В эту лунную ночь было так светло, что различались даже цвета. Лишь темно-бордовые розы казались черными, а бледно-розовые – ослепительно белыми. И только желтые розы оставались желтыми.
Григорий тщательно выпотрошил окурок в грунт, скрутил фильтр в шарик и сунул в карман. По всему чувствовалась хозяйская рука, которая не позволит себе бросать мусор где попало.
Илья потрогал землю возле одного из кустов и недовольно проговорил:
– Э, брат, земля подсыхает, корочкой покрывается, полить надо. Вот-вот бутоны начнут распускаться.
– Успеем, – сказал Григорий, поднимаясь и вытирая влажные руки о цианины. – Я шланг не отсоединял, сейчас заодно и полью.
– Нельзя, вода в трубе холодная, теплую ты уже спустил, – и Илья, зачерпнув лейкой из двухсотлитровой металлической бочки, принялся поливать кусты.

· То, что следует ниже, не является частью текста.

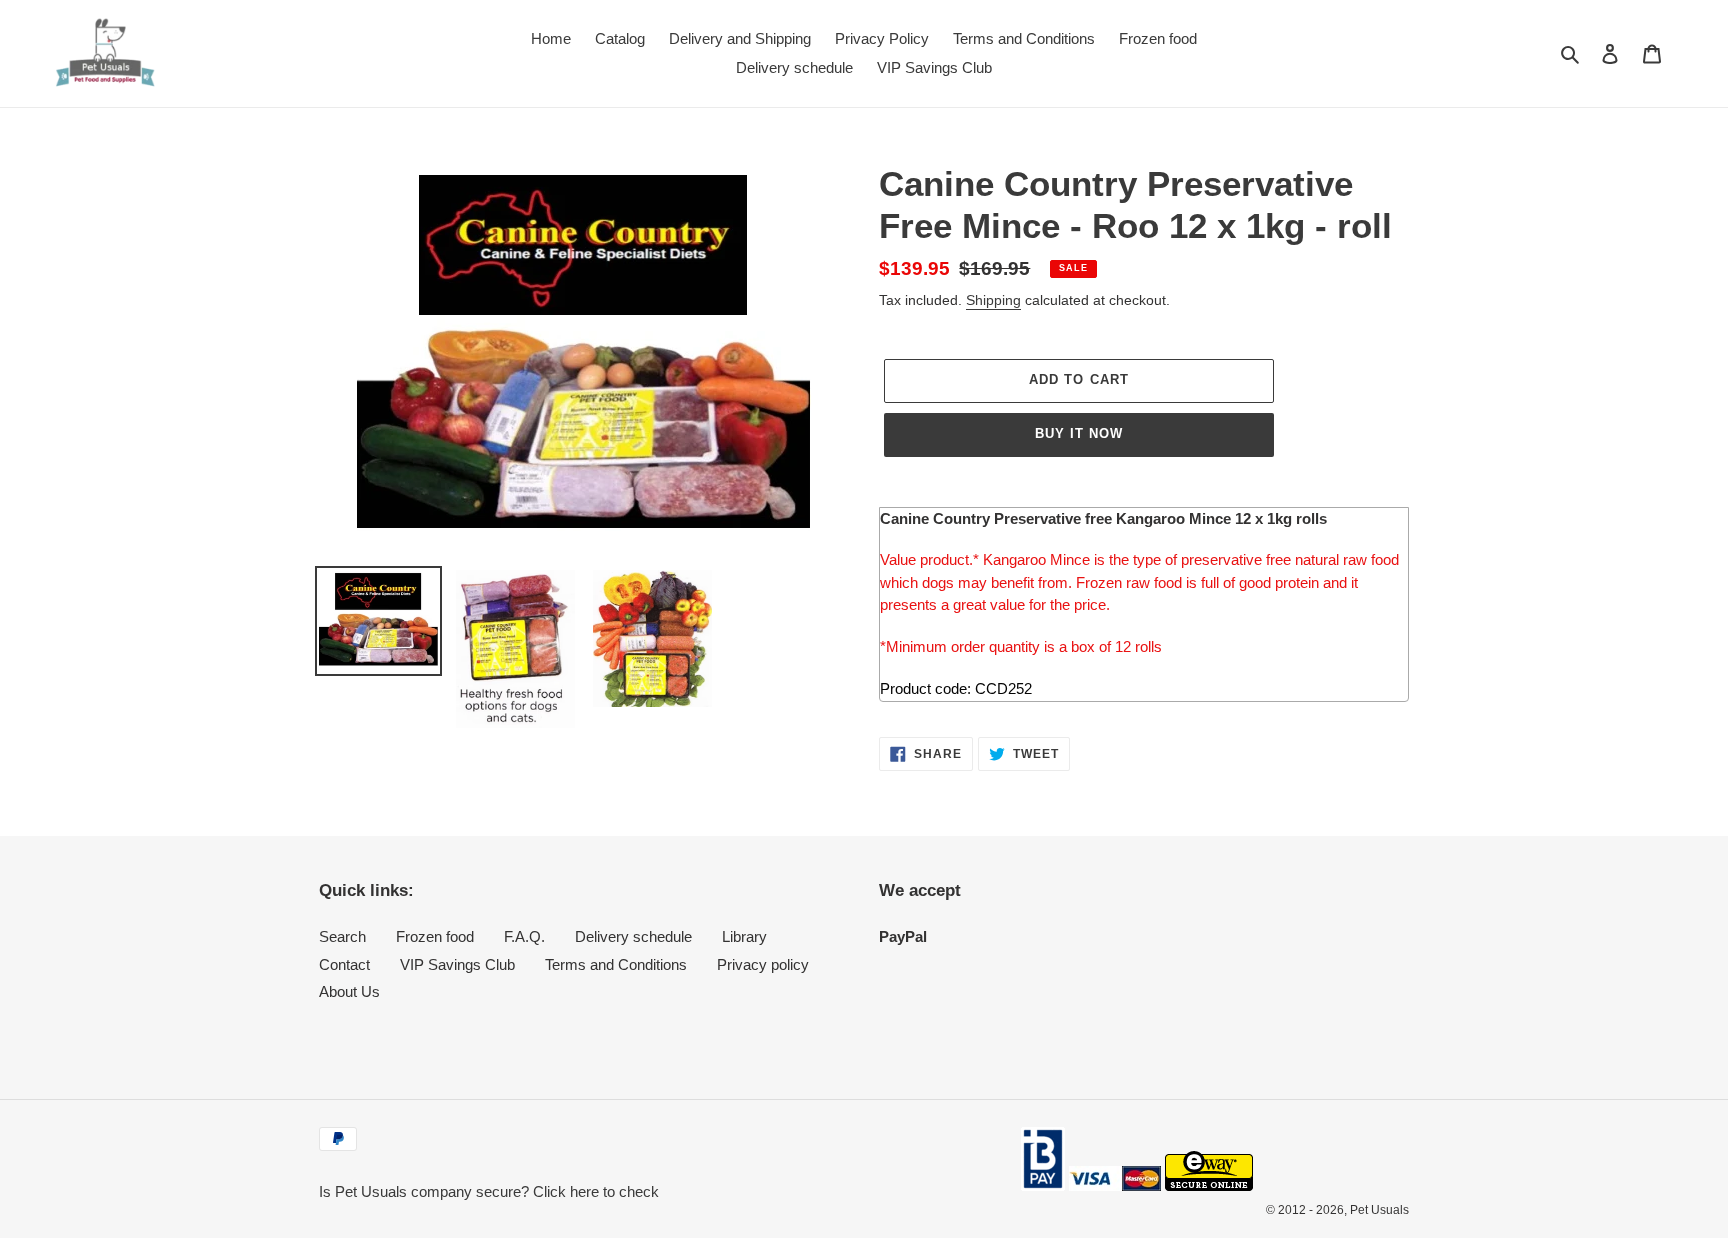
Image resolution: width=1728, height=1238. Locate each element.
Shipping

Вода шипела, уходя под корни, и казалось, кусты чувствуют заботу, отвечают на нее. Илья делал это рачительно, с удовольствием, с таким же, с каким убивал людей. Покончив с поливкой, он подвел ладонью один из цветов к самому лицу, понюхал и сладострастно улыбнулся. Затем прикоснулся губами к нежным, налитым влагой "розовым лепесткам.
– Даже жалко продавать красоту такую. У какого-нибудь гада на столе постоят и завянут.
– Почему на столе? – грустно усмехнулся Григорий. – А может, у гроба? – ив глазах его появился нездоровый блеск.
– Мертвецов, что в гробу, что без гроба, завсегда на столах ставят, – отшутился Илья, нюхая ослепительно белую розу.
– Красиво у нас сегодня, – задумчиво глядя на покачивающееся среди кустов роз мертвое тело, проговорил Григорий, – и луна полная… У меня всегда, когда полнолуние, под ложечкой сосет.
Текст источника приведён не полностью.